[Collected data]
★ ★ ★ ★ ★
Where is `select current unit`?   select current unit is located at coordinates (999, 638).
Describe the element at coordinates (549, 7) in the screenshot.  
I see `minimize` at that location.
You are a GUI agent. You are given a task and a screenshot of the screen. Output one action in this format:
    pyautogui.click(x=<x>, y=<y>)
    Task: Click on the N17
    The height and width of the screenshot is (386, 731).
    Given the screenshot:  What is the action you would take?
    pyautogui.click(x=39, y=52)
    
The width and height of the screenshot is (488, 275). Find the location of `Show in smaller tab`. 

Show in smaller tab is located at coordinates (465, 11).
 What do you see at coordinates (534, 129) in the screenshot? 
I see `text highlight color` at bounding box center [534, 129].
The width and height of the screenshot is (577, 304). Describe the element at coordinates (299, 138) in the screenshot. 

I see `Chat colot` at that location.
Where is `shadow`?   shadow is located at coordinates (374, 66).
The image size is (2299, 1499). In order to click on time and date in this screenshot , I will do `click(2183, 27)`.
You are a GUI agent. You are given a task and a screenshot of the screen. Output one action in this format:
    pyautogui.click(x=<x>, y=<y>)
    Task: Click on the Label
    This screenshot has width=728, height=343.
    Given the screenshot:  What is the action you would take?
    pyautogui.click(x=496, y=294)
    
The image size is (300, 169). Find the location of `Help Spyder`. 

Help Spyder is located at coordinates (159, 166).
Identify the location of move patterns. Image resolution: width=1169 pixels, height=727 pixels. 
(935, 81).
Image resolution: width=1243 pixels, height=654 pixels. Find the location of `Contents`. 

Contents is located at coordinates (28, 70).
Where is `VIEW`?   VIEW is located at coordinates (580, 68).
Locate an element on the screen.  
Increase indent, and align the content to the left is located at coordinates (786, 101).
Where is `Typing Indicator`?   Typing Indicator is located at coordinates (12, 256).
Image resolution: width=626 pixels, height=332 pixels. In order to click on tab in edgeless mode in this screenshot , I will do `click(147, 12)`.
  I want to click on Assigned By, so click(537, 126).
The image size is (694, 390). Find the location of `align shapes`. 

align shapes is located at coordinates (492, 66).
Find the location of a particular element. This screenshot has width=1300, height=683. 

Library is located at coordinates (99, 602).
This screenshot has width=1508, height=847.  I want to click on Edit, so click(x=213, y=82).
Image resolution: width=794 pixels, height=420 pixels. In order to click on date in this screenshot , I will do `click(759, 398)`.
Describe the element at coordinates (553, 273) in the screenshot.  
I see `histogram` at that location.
★ ★ ★ ★ ★
§ **PROBLEM STATEMENT**:
Can you give all the items again, changing every "Find the location of" to "Locate" and leaving everything else the same?

§ **ANSWER FOR THE TASK**:
Where is `select current unit`?   select current unit is located at coordinates (999, 638).
Describe the element at coordinates (549, 7) in the screenshot.  
I see `minimize` at that location.
You are a GUI agent. You are given a task and a screenshot of the screen. Output one action in this format:
    pyautogui.click(x=<x>, y=<y>)
    Task: Click on the N17
    The height and width of the screenshot is (386, 731).
    Given the screenshot:  What is the action you would take?
    pyautogui.click(x=39, y=52)
    
The width and height of the screenshot is (488, 275). Locate `Show in smaller tab`. 

Show in smaller tab is located at coordinates (465, 11).
 What do you see at coordinates (534, 129) in the screenshot? 
I see `text highlight color` at bounding box center [534, 129].
The width and height of the screenshot is (577, 304). Describe the element at coordinates (299, 138) in the screenshot. 

I see `Chat colot` at that location.
Where is `shadow`?   shadow is located at coordinates (374, 66).
The image size is (2299, 1499). In order to click on time and date in this screenshot , I will do `click(2183, 27)`.
You are a GUI agent. You are given a task and a screenshot of the screen. Output one action in this format:
    pyautogui.click(x=<x>, y=<y>)
    Task: Click on the Label
    This screenshot has width=728, height=343.
    Given the screenshot:  What is the action you would take?
    pyautogui.click(x=496, y=294)
    
The image size is (300, 169). Locate `Help Spyder`. 

Help Spyder is located at coordinates (159, 166).
Identify the location of move patterns. Image resolution: width=1169 pixels, height=727 pixels. 
(935, 81).
Image resolution: width=1243 pixels, height=654 pixels. Locate `Contents`. 

Contents is located at coordinates (28, 70).
Where is `VIEW`?   VIEW is located at coordinates (580, 68).
Locate an element on the screen.  
Increase indent, and align the content to the left is located at coordinates (786, 101).
Where is `Typing Indicator`?   Typing Indicator is located at coordinates (12, 256).
Image resolution: width=626 pixels, height=332 pixels. In order to click on tab in edgeless mode in this screenshot , I will do `click(147, 12)`.
  I want to click on Assigned By, so click(537, 126).
The image size is (694, 390). Locate `align shapes`. 

align shapes is located at coordinates (492, 66).
Locate a particular element. This screenshot has width=1300, height=683. 

Library is located at coordinates (99, 602).
This screenshot has width=1508, height=847.  I want to click on Edit, so click(x=213, y=82).
Image resolution: width=794 pixels, height=420 pixels. In order to click on date in this screenshot , I will do `click(759, 398)`.
Describe the element at coordinates (553, 273) in the screenshot.  
I see `histogram` at that location.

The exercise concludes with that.